Enzymes Flashcards

Flashcards about Enzymes

In catalysis, enzymes ___.

Act as highly specific biological catalysts in the breakdown or assimilation of substances, speeding up the rate of metabolic reactions.

In regulation, enzymes __.

Provide a mechanism for regulating chemical reactions.

Most enzymes are __.

Globular proteins, consisting of one or more polypeptides coiled and folded together to form a globular structure

Rate of enzymatic reactions are affected by __.

Rate of enzymatic reactions are affected by pH, temperature, enzyme concentration and substrate concentration.

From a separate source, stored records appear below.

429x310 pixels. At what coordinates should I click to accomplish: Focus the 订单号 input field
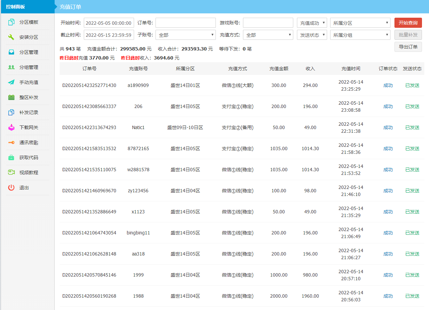coord(185,23)
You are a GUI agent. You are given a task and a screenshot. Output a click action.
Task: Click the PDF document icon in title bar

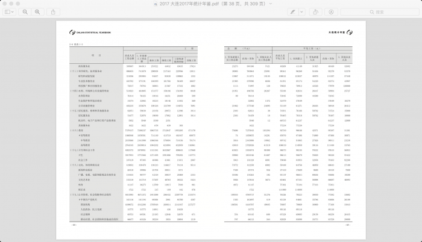point(155,4)
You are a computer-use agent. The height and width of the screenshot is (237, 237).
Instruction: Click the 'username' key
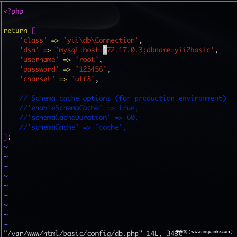(39, 60)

An example of an enzyme with absolute specificity is ___.

Sucrase catalyses only the breakdown of sucrose

An example of an enzyme with group specificity is ___.

Trypsin digests the peptide bond at carboxyl side of lysine or arginine in any polypeptide.

The active site is __.

The catalytic centre of the enzyme, where the substrate binds for catalysis to take place.

There are 4 types of amino acid residues in an enzyme:, , , and _.

Binding residues, catalytic residues, structural residues, and non-essential residues.

Activation energy is __.

The energy barrier that substrate molecules must gain before chemical changes are possible

The activation energy barrier can be overcome by __.

Increasing the free energy of the substrate or the addition of an enzyme/catalyst.

Proximity effect is when __.

Temporary binding of substrates next to each other on an enzyme increases the chance of a reaction.

Strain effect is when __.

Slight distortion of the substrates as they bind to the enzyme causes bonds of the substrate to be strained, thereby increases the chance of breakage.

The lock and key hypothesis suggests that __.

The enzyme and substrate are exactly complementary.

The induced fit model suggests that __.

When the substrate binds with the active site of an enzyme, it induces a 3D conformational change in the enzyme structure.

There are 3 main types of co-factors: ___.

Inorganic ions, co-enzymes, and prosthetic groups.

Cofactors are required for enzyme activity, but they are not catalytic on their own and __.

They are usually smaller than the enzyme that they are associated with, and are only required in small amounts.

Q10 = __.

Rate of reaction at x°C divided by Rate of reaction at (x +10) °C

pH affects enzyme activity in 2 ways: __.

Ionisation of the binding and catalytic residues at active site or change in 3D conformation of active site.

Reversible inhibitors __.

Do not permanently affect the enzyme.

Irreversible inhibitors __.

Bind to enzymes permanently.

A competitive inhibitor __.

Bears structural resemblance to the substrate molecule and is complementary to the specific 3D conformation of the active site, therefore, competing for binding at the same active site.

A non-competitive inhibitor __.

Bears no structural similarity to the substrate molecule.

Cells control enzymatic reactions through __.

Membrane compartmentalisation, variation in pH, controlling the concentration of substrates available and using regulatory enzymes and feedback control.

Negative Feedback is when __.

The output is used to inhibit the system.